AIR FORCE ACADEMY, Colorado — Across the country, health care providers began administering the Pfizer COVID-19 vaccine this week.
And commonly, the people preparing the doses found something they weren’t expecting inside the bottle: enough for a full, extra dose.
“We had a little heads up from Pfizer that there may be some overfill in the vials,” said Casey Dugan, Vice President of Pharmacy Services for Children’s Hospital Colorado. “Overfill in a sterile vial is common in pharmaceutical manufacturing. What we didn’t know is how much overfill there would actually be in within the vial.”
It was enough, Dugan said, to consistently give a full sixth dose.
“So it was pretty exciting at that time and just waiting for some guidance from the FDA on how on proceed forward,” he said.
As those responsible for administrating the vaccine waited for guidance from the U.S. Food and Drug Administration (FDA), they balanced excitement for the potential of more doses with concern over safety practices and rules when dealing with a vaccine under emergency use authorization. The Pfizer vaccine is sensitive to storage temperature and time limits.

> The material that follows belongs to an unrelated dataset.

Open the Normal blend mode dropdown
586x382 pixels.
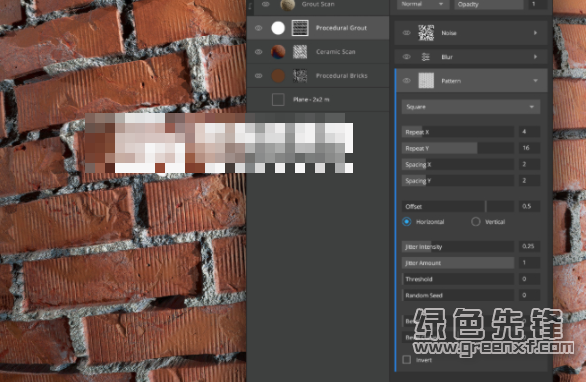(422, 4)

“I think we’re all very anxious to get the vaccine in as many arms as possible,” said Holly Monatt, Division Director of Clinical Pharmacy for HCA/HealthOne in the Denver area. “We advised our clinics very closely to keep eye on that stopwatch time for when the vials would be expiring.”

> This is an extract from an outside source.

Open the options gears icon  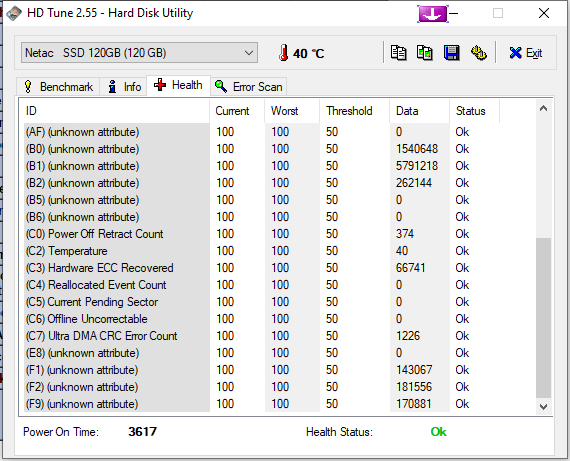[x=479, y=53]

Monatt said their teams capped and sealed the extra doses if they got a quick enough answer about what to do. She said at least one cycle had to be discarded before the guidance was clarified.
That guidance came Wednesday from the FDA, which tweeted:
“At this time, given the public health emergency, FDA is advising that it is acceptable to use every full dose obtainable (the sixth, or possibly even a seventh) from each vial, pending resolution of the issue.”

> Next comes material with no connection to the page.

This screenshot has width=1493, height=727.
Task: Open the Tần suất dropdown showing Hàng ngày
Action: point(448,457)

The FDA added vaccine administrators should not pool from multiple vials to create a full dose.
With so many people eager to receive the vaccine, some have wondered if the people who get the “extra” dose from the Pfizer vials will be guaranteed the second booster shot required later.
“We had considered that,” Monatt said. “What we’re operating under the assumption of is that the vials well get subsequent to this will contain at least a similar amount of overfill.”
After an especially challenging year, the pharmacists are excited for some good news and more doses of a vaccine that will hopefully protect their frontline colleagues treating COVID-19 patients.
“Actually, having the vaccination in hand and being able to start this process gives that glimmer of hope this may be beginning of end to this pandemic,” Dugan said.